BEGIN INFORMATION PROVIDED
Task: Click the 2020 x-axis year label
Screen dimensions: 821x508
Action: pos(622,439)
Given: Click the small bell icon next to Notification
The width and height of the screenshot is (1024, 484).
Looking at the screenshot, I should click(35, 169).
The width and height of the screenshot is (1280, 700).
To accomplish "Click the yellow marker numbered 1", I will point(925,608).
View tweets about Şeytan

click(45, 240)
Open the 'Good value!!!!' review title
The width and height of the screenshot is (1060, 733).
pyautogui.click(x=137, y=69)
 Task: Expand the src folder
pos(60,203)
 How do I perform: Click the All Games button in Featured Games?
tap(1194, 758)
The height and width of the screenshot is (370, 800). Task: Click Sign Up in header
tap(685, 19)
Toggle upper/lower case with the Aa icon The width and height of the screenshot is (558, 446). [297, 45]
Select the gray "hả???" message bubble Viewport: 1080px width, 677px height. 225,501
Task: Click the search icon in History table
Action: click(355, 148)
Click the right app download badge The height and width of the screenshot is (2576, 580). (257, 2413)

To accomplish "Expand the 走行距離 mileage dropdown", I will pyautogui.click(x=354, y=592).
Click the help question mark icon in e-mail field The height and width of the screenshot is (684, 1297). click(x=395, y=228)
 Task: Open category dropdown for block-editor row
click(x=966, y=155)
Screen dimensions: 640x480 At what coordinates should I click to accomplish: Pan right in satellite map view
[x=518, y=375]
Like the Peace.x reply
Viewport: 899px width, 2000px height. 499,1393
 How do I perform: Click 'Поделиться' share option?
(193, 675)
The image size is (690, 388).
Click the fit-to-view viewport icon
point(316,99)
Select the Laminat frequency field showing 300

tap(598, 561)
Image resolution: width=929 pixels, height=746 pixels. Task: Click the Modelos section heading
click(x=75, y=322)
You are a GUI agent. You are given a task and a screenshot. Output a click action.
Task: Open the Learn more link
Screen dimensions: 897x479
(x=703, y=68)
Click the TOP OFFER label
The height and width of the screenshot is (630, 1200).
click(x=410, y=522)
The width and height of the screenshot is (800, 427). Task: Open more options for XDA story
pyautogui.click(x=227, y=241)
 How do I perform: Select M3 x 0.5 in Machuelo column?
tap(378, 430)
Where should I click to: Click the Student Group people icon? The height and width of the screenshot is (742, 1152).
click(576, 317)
END INFORMATION PROVIDED
THE PROBLEM:
The answer consists of every line above in which the word "will" occurs.

ANSWER SECTION:
To accomplish "Click the yellow marker numbered 1", I will point(925,608).
To accomplish "Expand the 走行距離 mileage dropdown", I will pyautogui.click(x=354, y=592).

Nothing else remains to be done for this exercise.